Some folks are still hanging on, though. Take Jeffery Elswick, director of fixed income at Frost Investment Advisors, who spoke to Bloomberg Friday. Jeff still thinks the taper unveil is coming next month. “I would fully expect they’ll formally start slowly cutting asset purchases in October,” Elswick said.
I’m sure Jeff’s a nice enough guy, and I have no idea how long he’s been doing this, but I can say with absolute certainty that Powell’s remarks on Friday didn’t point in the direction of a September unveil. That doesn’t mean it can’t or won’t happen. But to the extent anyone thought they heard that from Powell on Friday, those folks aren’t very adept at Fed tasseography.
Somebody called Mike hit the nail on the head. “Investors are breathing a sigh of relief as Powell suggests a kinder, gentler Fed tightening,” he told Bloomberg, for the same linked article. He based that assessment on “the equity move.” (Sharp guy, that Mike.)
For what it’s worth, global equity funds took in another $12.6 billion during the latest weekly reporting period (figure below).
That brought the YTD haul to $693 billion.
Because I can’t immediately conjure a more effective Friday evening adieu, I’ll just leave you with a “by the numbers” summary from BofA’s Michael Hartnett. It seems particularly apt following Powell’s taper slow-walk:
COVID-19 pandemic by the numbers: 5.1 billion vaccinations, 214 million cases, 4.5 million deaths. The policy reaction: $32 trillion of monetary and fiscal stimulus. The Wall Street reaction: Global stock market capitalization up $57 trillion in 18 months. Despite >5bn vaccines, societies & economies remain hostage to the pandemic, allowing Wall Street to discount endless stimulus to the benefit of asset prices. The “end” of the pandemic will be very negative for Wall Street, but few think it “ends” soon.
When I was looking at paint swatches to repaint my office (which I call “the library” because I am an ass) I stopped the moment I saw Rich Mahogany. Now anytime I show a new person into the library, I take a deep inhale and announce, “Smells like rich mahogany.”

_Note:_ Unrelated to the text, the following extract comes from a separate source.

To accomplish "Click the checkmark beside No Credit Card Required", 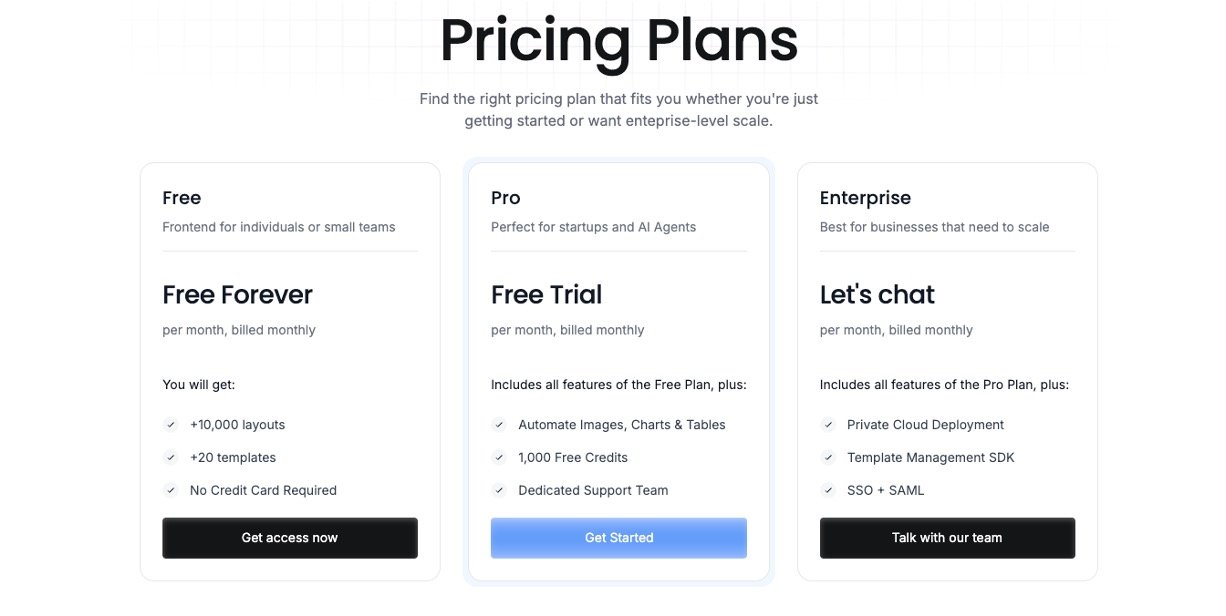I will pos(171,491).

Your intro is brilliant, sir.
I try
H-Man, you spilled some good digital ink, close to the best but not the best you have inked. Tasseography stunned me until the Google search told me it was “tea leaves”. I was relieved to know it wasn’t a secret formula used by the Fed.
Same story, different day, but you tell it so well. Thanks
H- you might want to reconsider overpaying by 20% for that second home.
You might really enjoy it and you certainly have earned it. Can’t take it with us.
“Can’t take it with us”… reminds me of the closing lines from one of my best articles ever:
https://heisenbergreport.com/wp-content/uploads/2021/08/SixthPorscheExcerpt.png
Bravo sir! Bravo… you hit the nail on the head with the 3 non-voting stooges.